Der junge Flügelspieler der Michigan Wolverines verfügt über einen überaus soliden Wurf. Die Preperation wirkt stimmig, Jett ist abseits des Balles in den meisten Fällen absolut bereit für den Wurf. Bei seinen entfernteren Dreiern gefällt mir, dass er direkt mit Erhalt des Passes in den Hop geht und hier wirklich „springy“ wirkt. Der Releasepunkt ist nicht extrem hoch, die Bewegung im Allgemeinen aber sehr schnell und flüssig. Es gibt oftmals einen kleinen „Mid-Air Turn“, also ein Eindrehen der Hüfte in der Luft. Spieler nutzen diesen unbewusst, um den Körper richtig auszurichten.
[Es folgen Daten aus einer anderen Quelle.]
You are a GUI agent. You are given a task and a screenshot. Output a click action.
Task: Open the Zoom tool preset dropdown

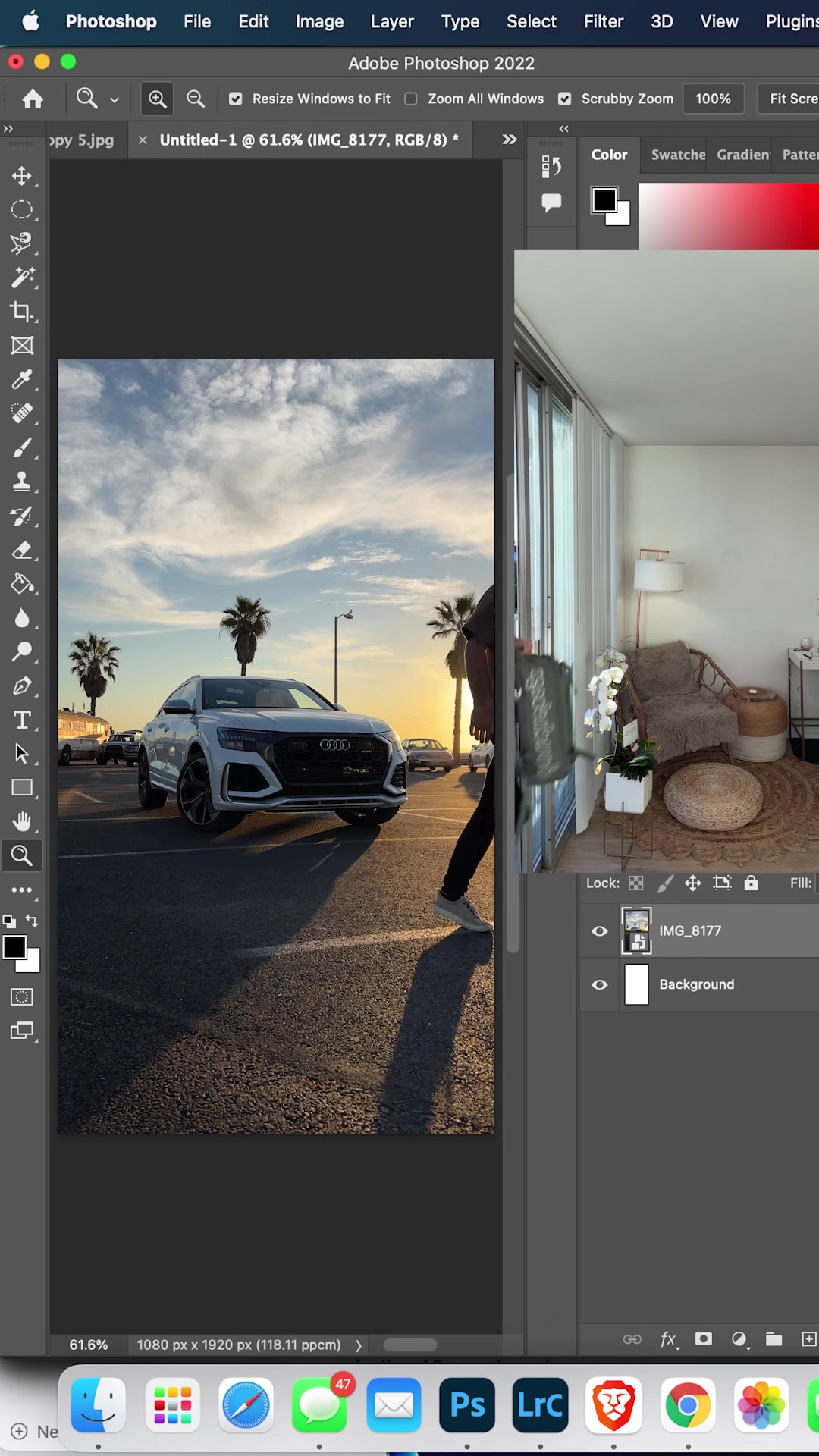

Defensiv bin ich sehr gespannt auf sein College Tape. Am Ball und bei Closeouts war er bislang technisch unsauber und ließ zu viele Drives gegen sich zu. Er zeigte aber auch eine vielversprechende Screen-Navigation und dass er seine Laterale Beweglichkeit beim Ballhandling in diesem Bereich übertragen kann. Wir sehen aber auch regelmäßig, dass Spieler mit dem Sprung ans College auch etwas fokussierter am Ball verteidigen. Abseits des Balles glänzen Jetts Tools und ermöglichen ihm eine gute Ground Coverage. Er ist in der Lage, auch längere Rotationen zu laufen und Würfe zu contesten. Allgemein erlaubt ihm der Mix aus Größe, Kraft und Agilität ein hohes Maß an Flexibilität in der Defense. Da sich der Stil am College und später in der NBA sehr von dem Pre-College Tape unterscheiden wird, ist die Einschätzung in diesem Bereich etwas knifflig für Guards und Flügelspieler. Highschool und AAU Basketball sind geprägt von Zonen Verteidigungen und es werden im Allgemeinen auch nicht viele Pick & Rolls oder Off-Ball Aktionen gelaufen.

Ich bin extrem gespannt auf die Saison der Michigan Wolverines und wie Coach Howard seinen jüngsten Zögling einsetzt. Sollte Jett genügend Spielzeit sehen und einigermaßen effizient spielen, wird er zeitnah einen steilen Aufstieg auf den meisten Boards erleben. Selbst wenn er bei Michigan in einer eher reduzierten Off-Ball Rolle agiert, wissen wir, dass er in der Vergangenheit durchaus schon Ansätze mit dem Ball in der Hand gezeigt hat und ein größerer Entwicklungssprung in diesem Bereich absolut möglich ist. Die Kombination aus Größe, Ballhandling und Shooting gepaart mit der Kreativität, die Howard besitzt, sind ein guter Indikator, um an eine zukünftige Entwicklung als On-Ball Creator zu glauben.